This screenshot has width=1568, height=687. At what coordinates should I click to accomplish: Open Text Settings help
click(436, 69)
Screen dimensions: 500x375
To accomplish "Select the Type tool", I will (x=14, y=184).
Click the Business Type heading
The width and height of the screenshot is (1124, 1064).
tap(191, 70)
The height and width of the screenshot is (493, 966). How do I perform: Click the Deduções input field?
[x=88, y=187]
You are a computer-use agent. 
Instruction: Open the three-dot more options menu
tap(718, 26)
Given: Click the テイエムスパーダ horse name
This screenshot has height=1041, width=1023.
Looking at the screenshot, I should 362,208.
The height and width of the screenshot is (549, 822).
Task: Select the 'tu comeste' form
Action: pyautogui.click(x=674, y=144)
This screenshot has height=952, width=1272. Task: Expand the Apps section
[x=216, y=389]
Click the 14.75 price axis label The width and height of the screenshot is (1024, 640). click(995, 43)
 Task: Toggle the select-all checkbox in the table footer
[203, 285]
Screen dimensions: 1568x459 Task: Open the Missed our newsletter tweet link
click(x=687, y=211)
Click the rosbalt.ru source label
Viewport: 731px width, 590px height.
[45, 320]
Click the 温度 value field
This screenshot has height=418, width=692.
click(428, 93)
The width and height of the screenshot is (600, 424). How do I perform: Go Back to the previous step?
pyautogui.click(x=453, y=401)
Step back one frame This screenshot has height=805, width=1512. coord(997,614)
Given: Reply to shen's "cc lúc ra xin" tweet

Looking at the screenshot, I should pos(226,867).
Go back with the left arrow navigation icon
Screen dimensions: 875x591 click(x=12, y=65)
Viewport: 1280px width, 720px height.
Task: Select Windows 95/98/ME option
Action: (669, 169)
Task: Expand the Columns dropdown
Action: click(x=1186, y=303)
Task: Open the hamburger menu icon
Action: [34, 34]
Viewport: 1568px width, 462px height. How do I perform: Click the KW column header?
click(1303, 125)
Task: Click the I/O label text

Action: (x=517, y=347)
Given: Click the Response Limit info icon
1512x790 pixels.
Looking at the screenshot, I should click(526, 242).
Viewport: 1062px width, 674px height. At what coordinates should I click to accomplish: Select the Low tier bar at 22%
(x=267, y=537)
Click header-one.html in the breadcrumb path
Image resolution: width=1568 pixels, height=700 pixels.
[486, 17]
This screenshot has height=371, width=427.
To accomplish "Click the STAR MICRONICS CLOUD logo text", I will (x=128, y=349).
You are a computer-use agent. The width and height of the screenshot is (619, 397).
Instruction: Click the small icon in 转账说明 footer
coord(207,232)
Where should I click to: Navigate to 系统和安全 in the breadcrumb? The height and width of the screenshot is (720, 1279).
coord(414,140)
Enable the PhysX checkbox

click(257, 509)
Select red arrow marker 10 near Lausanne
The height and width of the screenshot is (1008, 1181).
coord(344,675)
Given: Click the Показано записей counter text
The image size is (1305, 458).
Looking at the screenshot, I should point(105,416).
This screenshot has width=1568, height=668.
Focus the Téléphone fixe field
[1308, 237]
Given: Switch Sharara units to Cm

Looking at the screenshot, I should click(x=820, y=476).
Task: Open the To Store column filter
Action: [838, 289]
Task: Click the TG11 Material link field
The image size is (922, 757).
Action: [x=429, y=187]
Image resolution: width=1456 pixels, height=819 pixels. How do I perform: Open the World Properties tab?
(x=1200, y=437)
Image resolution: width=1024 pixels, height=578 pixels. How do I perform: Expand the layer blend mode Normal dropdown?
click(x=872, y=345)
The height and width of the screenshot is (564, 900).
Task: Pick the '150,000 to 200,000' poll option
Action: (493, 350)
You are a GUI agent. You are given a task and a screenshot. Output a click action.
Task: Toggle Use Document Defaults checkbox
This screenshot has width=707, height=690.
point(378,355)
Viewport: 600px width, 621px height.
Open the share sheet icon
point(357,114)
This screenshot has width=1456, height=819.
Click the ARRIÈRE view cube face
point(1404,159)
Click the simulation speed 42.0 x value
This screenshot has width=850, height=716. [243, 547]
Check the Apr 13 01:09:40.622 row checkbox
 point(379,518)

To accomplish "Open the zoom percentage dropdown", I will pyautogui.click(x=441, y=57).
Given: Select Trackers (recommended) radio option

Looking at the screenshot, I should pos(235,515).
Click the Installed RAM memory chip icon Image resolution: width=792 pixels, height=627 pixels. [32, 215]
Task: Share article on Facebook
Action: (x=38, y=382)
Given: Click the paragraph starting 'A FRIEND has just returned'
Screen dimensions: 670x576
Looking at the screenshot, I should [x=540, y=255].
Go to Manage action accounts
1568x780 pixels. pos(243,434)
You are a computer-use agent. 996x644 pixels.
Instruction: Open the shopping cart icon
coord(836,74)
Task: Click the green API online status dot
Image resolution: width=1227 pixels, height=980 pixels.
-*-*-
**What you will do**
Repeat the entire listing above word for word, from the first line to the last, without changing anything.

**Solution below**
This screenshot has width=1568, height=687. At what coordinates should I click to accomplish: Open Text Settings help
click(436, 69)
Screen dimensions: 500x375
To accomplish "Select the Type tool", I will (x=14, y=184).
Click the Business Type heading
The width and height of the screenshot is (1124, 1064).
tap(191, 70)
The height and width of the screenshot is (493, 966). How do I perform: Click the Deduções input field?
[x=88, y=187]
You are a computer-use agent. 
Instruction: Open the three-dot more options menu
tap(718, 26)
Given: Click the テイエムスパーダ horse name
This screenshot has height=1041, width=1023.
Looking at the screenshot, I should 362,208.
The height and width of the screenshot is (549, 822).
Task: Select the 'tu comeste' form
Action: pyautogui.click(x=674, y=144)
This screenshot has height=952, width=1272. Task: Expand the Apps section
[x=216, y=389]
Click the 14.75 price axis label The width and height of the screenshot is (1024, 640). click(995, 43)
 Task: Toggle the select-all checkbox in the table footer
[203, 285]
Screen dimensions: 1568x459 Task: Open the Missed our newsletter tweet link
click(x=687, y=211)
Click the rosbalt.ru source label
Viewport: 731px width, 590px height.
[45, 320]
Click the 温度 value field
This screenshot has height=418, width=692.
click(428, 93)
The width and height of the screenshot is (600, 424). How do I perform: Go Back to the previous step?
pyautogui.click(x=453, y=401)
Step back one frame This screenshot has height=805, width=1512. coord(997,614)
Given: Reply to shen's "cc lúc ra xin" tweet

Looking at the screenshot, I should pos(226,867).
Go back with the left arrow navigation icon
Screen dimensions: 875x591 click(x=12, y=65)
Viewport: 1280px width, 720px height.
Task: Select Windows 95/98/ME option
Action: (669, 169)
Task: Expand the Columns dropdown
Action: click(x=1186, y=303)
Task: Open the hamburger menu icon
Action: [34, 34]
Viewport: 1568px width, 462px height. How do I perform: Click the KW column header?
click(1303, 125)
Task: Click the I/O label text

Action: (x=517, y=347)
Given: Click the Response Limit info icon
1512x790 pixels.
Looking at the screenshot, I should click(526, 242).
Viewport: 1062px width, 674px height. At what coordinates should I click to accomplish: Select the Low tier bar at 22%
(x=267, y=537)
Click header-one.html in the breadcrumb path
Image resolution: width=1568 pixels, height=700 pixels.
[486, 17]
This screenshot has height=371, width=427.
To accomplish "Click the STAR MICRONICS CLOUD logo text", I will (x=128, y=349).
You are a computer-use agent. The width and height of the screenshot is (619, 397).
Instruction: Click the small icon in 转账说明 footer
coord(207,232)
Where should I click to: Navigate to 系统和安全 in the breadcrumb? The height and width of the screenshot is (720, 1279).
coord(414,140)
Enable the PhysX checkbox

click(257, 509)
Select red arrow marker 10 near Lausanne
The height and width of the screenshot is (1008, 1181).
coord(344,675)
Given: Click the Показано записей counter text
The image size is (1305, 458).
Looking at the screenshot, I should point(105,416).
This screenshot has width=1568, height=668.
Focus the Téléphone fixe field
[1308, 237]
Given: Switch Sharara units to Cm

Looking at the screenshot, I should click(x=820, y=476).
Task: Open the To Store column filter
Action: [838, 289]
Task: Click the TG11 Material link field
The image size is (922, 757).
Action: [x=429, y=187]
Image resolution: width=1456 pixels, height=819 pixels. How do I perform: Open the World Properties tab?
(x=1200, y=437)
Image resolution: width=1024 pixels, height=578 pixels. How do I perform: Expand the layer blend mode Normal dropdown?
click(x=872, y=345)
The height and width of the screenshot is (564, 900).
Task: Pick the '150,000 to 200,000' poll option
Action: (493, 350)
You are a GUI agent. You are given a task and a screenshot. Output a click action.
Task: Toggle Use Document Defaults checkbox
This screenshot has width=707, height=690.
point(378,355)
Viewport: 600px width, 621px height.
Open the share sheet icon
point(357,114)
This screenshot has width=1456, height=819.
Click the ARRIÈRE view cube face
point(1404,159)
Click the simulation speed 42.0 x value
This screenshot has width=850, height=716. [243, 547]
Check the Apr 13 01:09:40.622 row checkbox
 point(379,518)

To accomplish "Open the zoom percentage dropdown", I will pyautogui.click(x=441, y=57).
Given: Select Trackers (recommended) radio option

Looking at the screenshot, I should pos(235,515).
Click the Installed RAM memory chip icon Image resolution: width=792 pixels, height=627 pixels. [32, 215]
Task: Share article on Facebook
Action: (x=38, y=382)
Given: Click the paragraph starting 'A FRIEND has just returned'
Screen dimensions: 670x576
Looking at the screenshot, I should [x=540, y=255].
Go to Manage action accounts
1568x780 pixels. pos(243,434)
You are a computer-use agent. 996x644 pixels.
Instruction: Open the shopping cart icon
coord(836,74)
Task: Click the green API online status dot
Image resolution: width=1227 pixels, height=980 pixels.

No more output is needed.